◆ **Material for this task**
-- Begin --

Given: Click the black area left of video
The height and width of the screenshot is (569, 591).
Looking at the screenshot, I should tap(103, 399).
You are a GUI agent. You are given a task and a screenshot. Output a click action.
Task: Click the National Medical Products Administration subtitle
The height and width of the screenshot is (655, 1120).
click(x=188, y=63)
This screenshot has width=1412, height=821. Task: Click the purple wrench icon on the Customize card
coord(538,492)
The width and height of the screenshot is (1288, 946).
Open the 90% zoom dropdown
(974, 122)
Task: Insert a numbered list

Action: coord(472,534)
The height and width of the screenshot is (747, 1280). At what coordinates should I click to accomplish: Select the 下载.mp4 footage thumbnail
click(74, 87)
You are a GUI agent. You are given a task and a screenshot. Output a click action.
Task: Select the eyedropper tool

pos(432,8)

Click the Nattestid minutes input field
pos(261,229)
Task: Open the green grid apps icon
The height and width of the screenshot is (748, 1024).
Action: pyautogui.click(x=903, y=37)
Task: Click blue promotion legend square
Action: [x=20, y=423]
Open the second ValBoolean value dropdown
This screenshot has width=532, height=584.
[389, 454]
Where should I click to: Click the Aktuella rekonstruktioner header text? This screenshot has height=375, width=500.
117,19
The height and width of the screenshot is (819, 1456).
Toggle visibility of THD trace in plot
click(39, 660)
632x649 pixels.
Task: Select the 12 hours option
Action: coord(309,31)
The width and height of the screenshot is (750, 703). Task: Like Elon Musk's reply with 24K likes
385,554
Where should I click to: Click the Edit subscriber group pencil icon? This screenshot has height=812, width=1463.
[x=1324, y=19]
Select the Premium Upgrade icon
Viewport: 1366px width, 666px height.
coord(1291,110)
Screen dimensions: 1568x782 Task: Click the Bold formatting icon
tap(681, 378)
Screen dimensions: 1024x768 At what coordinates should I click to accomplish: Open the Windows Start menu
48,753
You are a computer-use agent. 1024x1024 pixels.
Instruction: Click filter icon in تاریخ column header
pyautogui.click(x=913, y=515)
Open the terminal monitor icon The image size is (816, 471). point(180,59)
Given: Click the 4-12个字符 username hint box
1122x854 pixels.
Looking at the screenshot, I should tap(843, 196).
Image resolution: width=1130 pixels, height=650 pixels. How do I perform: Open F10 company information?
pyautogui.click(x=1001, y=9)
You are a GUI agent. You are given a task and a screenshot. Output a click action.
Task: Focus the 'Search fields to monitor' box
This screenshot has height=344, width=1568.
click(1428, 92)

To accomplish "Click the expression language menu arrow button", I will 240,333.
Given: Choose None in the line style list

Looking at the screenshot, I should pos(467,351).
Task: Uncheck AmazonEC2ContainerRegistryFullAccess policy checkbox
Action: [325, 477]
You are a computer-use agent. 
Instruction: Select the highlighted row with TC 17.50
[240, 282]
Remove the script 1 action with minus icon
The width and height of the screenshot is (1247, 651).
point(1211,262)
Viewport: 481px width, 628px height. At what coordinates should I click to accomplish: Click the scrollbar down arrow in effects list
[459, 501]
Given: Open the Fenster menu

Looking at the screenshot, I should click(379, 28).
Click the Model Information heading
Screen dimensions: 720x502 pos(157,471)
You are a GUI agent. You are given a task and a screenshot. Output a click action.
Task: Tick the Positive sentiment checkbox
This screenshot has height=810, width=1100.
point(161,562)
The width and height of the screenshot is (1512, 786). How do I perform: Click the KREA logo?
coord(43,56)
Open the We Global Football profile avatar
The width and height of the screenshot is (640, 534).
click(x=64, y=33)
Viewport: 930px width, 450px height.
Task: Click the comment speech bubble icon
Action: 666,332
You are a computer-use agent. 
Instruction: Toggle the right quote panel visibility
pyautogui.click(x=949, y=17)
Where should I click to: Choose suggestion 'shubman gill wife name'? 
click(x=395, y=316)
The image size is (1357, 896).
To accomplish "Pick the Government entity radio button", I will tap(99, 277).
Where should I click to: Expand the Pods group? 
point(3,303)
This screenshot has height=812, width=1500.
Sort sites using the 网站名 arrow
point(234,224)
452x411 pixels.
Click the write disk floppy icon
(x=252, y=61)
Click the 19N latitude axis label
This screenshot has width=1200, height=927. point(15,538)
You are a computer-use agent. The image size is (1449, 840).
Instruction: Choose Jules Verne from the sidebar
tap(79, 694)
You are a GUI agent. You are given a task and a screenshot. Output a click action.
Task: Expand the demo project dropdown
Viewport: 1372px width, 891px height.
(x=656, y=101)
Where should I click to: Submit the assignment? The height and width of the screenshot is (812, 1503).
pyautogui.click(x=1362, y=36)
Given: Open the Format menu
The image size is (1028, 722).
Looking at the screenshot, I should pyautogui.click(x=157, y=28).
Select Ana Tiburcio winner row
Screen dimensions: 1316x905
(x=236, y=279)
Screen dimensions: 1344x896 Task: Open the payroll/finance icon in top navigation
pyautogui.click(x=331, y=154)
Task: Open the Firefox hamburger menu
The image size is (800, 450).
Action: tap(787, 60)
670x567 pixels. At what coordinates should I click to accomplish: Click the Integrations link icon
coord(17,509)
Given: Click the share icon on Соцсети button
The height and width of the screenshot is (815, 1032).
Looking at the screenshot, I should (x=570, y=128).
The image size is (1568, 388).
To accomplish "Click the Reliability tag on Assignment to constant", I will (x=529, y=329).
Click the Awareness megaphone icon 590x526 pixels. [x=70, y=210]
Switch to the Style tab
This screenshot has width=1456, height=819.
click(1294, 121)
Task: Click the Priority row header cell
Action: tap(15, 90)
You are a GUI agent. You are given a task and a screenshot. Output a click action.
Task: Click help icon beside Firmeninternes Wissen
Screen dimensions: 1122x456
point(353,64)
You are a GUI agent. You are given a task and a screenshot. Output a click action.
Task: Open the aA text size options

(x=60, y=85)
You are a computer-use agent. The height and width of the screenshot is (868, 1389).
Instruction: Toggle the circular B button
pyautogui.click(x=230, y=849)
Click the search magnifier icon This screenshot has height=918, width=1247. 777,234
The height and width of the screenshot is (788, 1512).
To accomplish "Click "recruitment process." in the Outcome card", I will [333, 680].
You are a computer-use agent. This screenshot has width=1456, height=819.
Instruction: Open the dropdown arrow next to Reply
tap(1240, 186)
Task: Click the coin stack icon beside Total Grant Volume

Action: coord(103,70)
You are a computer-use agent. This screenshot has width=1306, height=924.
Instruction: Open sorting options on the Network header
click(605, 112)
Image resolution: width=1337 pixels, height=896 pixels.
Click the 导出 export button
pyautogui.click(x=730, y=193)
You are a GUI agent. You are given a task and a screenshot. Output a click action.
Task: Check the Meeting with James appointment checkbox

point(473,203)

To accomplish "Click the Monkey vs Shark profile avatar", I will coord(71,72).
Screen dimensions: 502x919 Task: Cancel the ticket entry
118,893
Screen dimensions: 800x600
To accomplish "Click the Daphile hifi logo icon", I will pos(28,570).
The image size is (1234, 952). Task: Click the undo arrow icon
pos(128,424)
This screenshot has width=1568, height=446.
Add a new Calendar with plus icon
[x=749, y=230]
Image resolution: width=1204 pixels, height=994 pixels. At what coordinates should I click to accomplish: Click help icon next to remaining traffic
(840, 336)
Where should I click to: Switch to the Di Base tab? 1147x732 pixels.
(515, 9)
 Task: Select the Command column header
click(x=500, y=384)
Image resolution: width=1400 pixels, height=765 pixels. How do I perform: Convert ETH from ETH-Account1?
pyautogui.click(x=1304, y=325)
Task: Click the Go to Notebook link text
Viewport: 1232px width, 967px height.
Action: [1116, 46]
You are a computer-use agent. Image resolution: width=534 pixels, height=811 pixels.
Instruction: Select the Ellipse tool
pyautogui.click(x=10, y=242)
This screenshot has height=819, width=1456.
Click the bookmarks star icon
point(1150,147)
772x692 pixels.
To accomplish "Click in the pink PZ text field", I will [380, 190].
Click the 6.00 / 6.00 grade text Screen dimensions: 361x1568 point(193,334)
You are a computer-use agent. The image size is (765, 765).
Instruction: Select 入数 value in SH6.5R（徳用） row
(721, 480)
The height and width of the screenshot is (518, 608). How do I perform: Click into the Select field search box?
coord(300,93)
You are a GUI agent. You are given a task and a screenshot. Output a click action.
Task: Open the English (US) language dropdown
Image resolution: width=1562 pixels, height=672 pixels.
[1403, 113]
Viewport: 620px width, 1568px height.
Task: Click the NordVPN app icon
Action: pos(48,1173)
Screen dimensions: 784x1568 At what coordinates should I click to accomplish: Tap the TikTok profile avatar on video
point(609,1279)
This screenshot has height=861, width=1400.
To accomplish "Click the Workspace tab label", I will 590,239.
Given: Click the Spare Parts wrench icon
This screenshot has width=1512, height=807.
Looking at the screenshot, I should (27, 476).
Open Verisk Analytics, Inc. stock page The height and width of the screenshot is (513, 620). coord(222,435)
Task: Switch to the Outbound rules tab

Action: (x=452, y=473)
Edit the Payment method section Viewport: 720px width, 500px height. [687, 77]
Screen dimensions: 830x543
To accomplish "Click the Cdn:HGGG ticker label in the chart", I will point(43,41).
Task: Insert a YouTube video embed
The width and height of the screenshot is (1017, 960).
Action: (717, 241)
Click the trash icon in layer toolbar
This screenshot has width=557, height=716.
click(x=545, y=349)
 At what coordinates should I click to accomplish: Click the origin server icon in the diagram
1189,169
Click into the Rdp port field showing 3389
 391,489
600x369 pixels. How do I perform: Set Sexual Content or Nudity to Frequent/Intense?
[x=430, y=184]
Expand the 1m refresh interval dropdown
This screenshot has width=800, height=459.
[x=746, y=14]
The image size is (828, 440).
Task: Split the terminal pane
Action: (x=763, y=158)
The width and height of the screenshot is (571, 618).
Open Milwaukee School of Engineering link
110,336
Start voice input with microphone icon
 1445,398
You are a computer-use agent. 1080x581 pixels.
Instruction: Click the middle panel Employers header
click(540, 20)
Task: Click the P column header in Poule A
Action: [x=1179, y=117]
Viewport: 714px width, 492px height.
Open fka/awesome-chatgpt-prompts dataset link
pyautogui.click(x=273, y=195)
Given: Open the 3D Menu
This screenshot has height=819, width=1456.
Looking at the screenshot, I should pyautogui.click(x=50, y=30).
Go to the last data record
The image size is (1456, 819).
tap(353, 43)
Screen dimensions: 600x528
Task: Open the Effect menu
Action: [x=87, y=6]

-- End --

◆ **What you need to do**
Rewrite the rows from the start through the line that contains "pos(261,229)", replacing "eyedropper" with "paint bucket" and keeping everything else the same.

◆ **Response below**
Given: Click the black area left of video
The height and width of the screenshot is (569, 591).
Looking at the screenshot, I should tap(103, 399).
You are a GUI agent. You are given a task and a screenshot. Output a click action.
Task: Click the National Medical Products Administration subtitle
The height and width of the screenshot is (655, 1120).
click(x=188, y=63)
This screenshot has width=1412, height=821. Task: Click the purple wrench icon on the Customize card
coord(538,492)
The width and height of the screenshot is (1288, 946).
Open the 90% zoom dropdown
(974, 122)
Task: Insert a numbered list

Action: coord(472,534)
The height and width of the screenshot is (747, 1280). At what coordinates should I click to accomplish: Select the 下载.mp4 footage thumbnail
click(74, 87)
You are a GUI agent. You are given a task and a screenshot. Output a click action.
Task: Select the paint bucket tool

pos(432,8)

Click the Nattestid minutes input field
pos(261,229)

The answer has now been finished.